• Problem statement
Transcribe the data verbatim and drop its images.

(Items from a dataset)

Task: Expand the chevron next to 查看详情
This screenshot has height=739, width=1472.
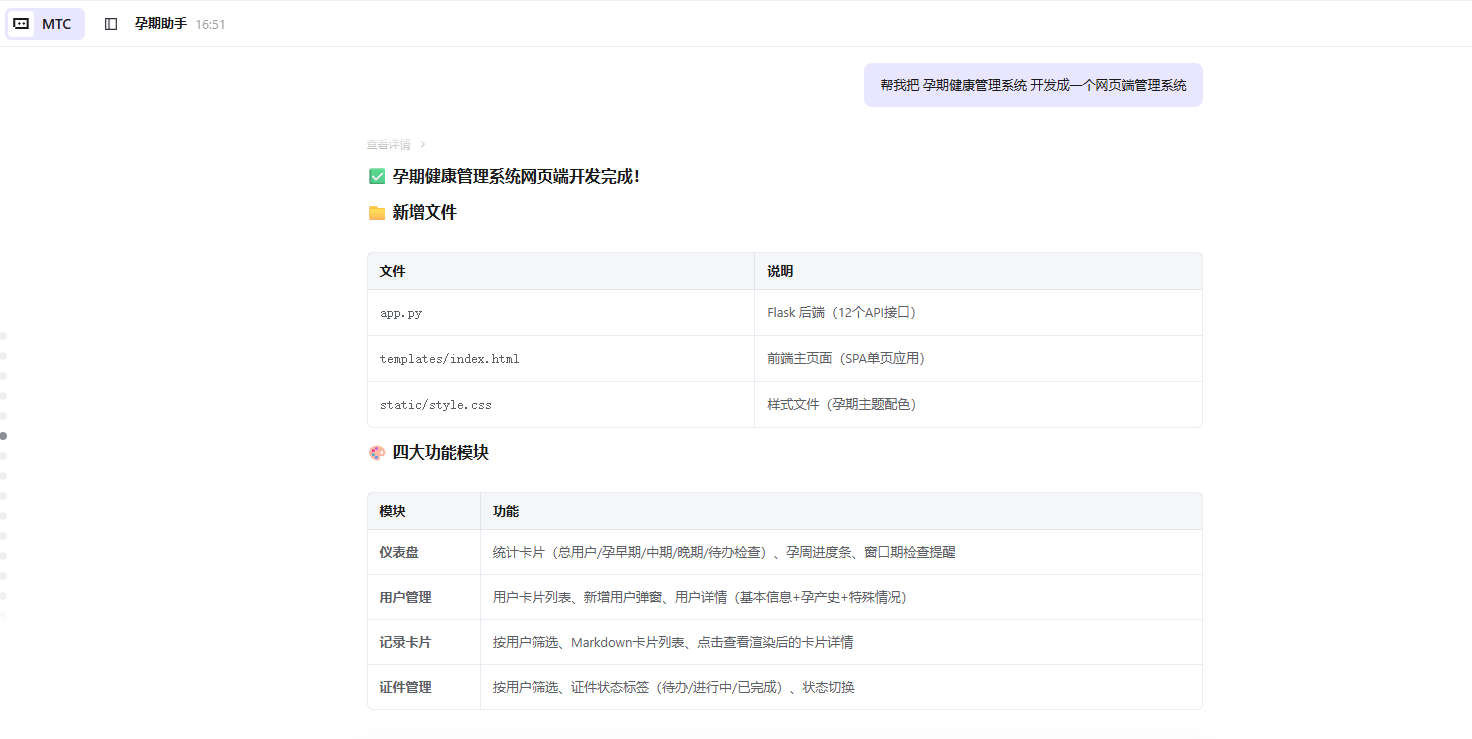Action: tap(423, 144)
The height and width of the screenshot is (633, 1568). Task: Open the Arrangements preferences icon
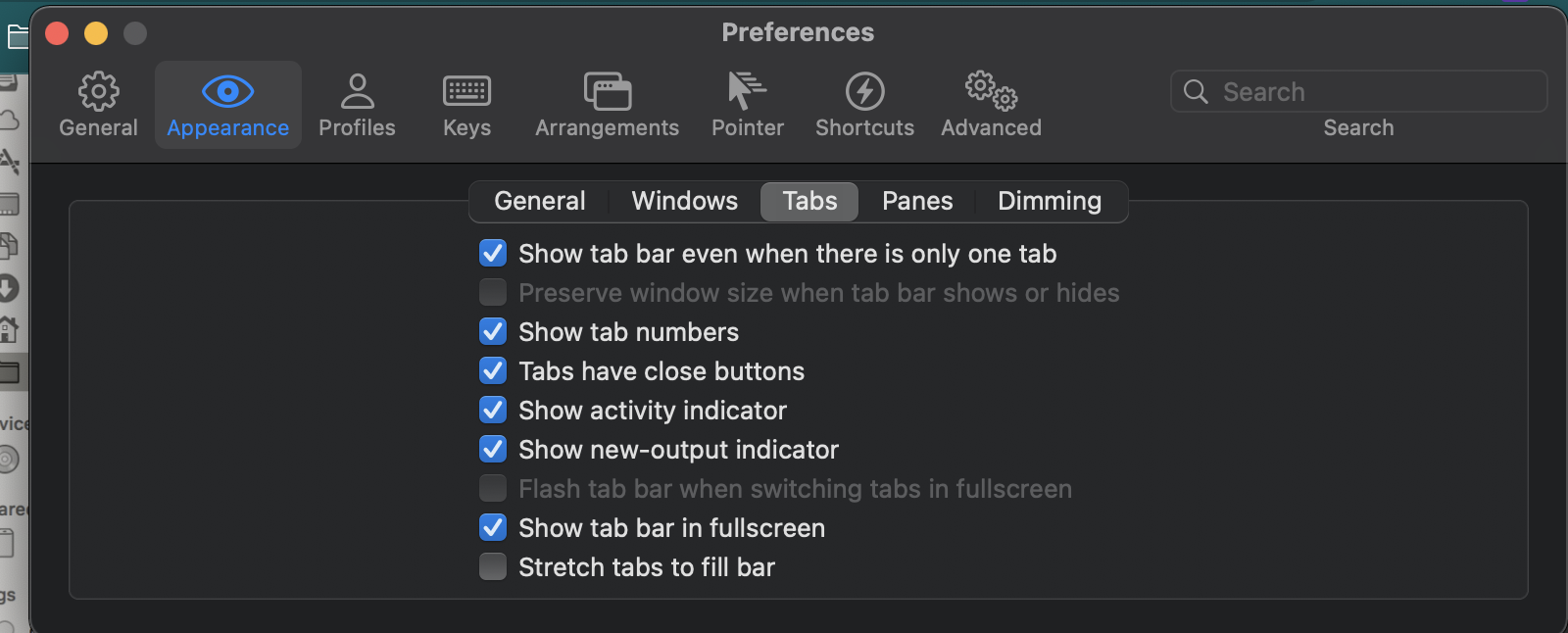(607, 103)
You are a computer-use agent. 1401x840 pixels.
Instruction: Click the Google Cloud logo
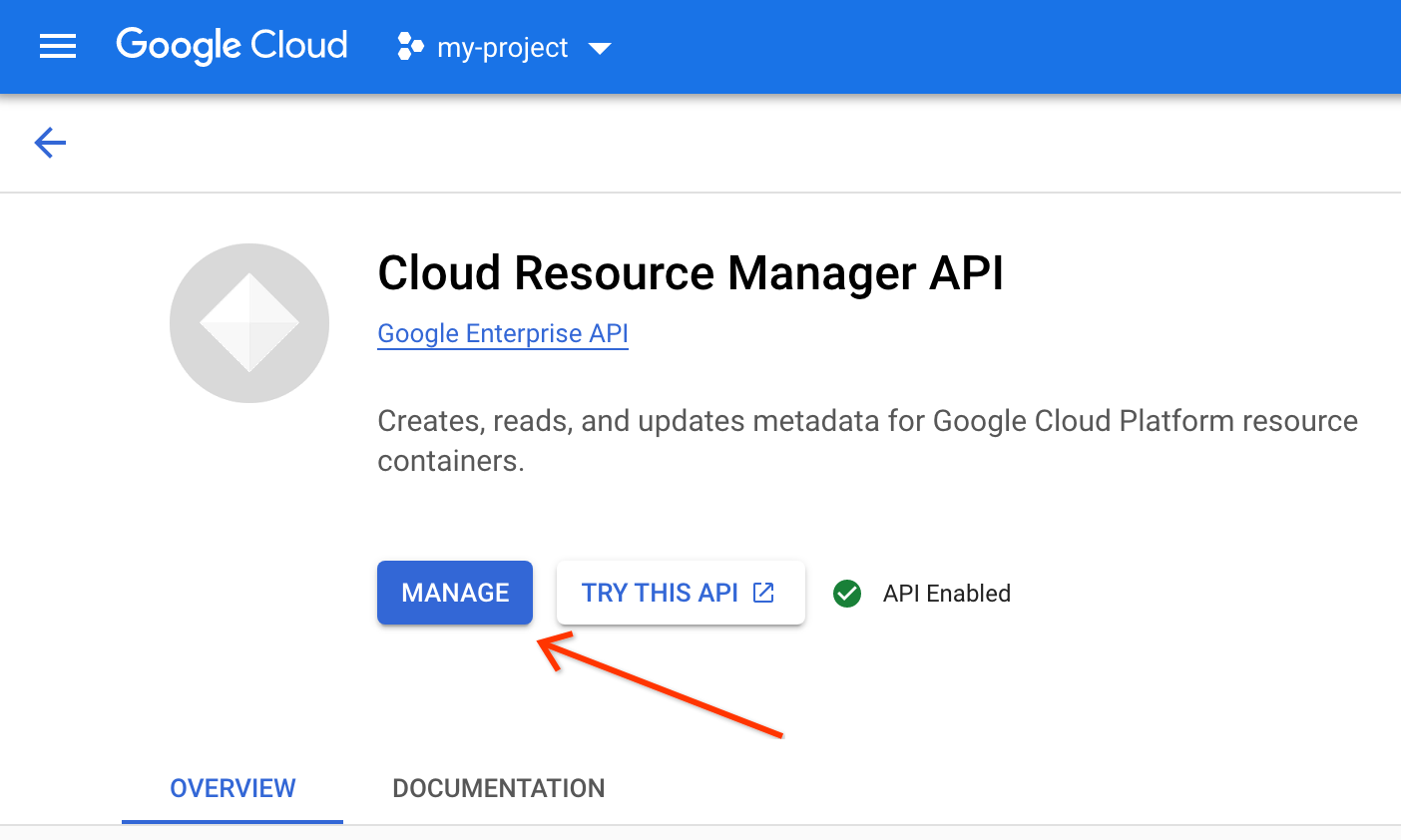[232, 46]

• Task result
Task: Expand the chevron next to 查看详情
This screenshot has height=739, width=1472.
Action: tap(423, 144)
The height and width of the screenshot is (633, 1568). Task: Open the Arrangements preferences icon
(607, 103)
You are a computer-use agent. 1401x840 pixels.
Instruction: Click the Google Cloud logo
[232, 46]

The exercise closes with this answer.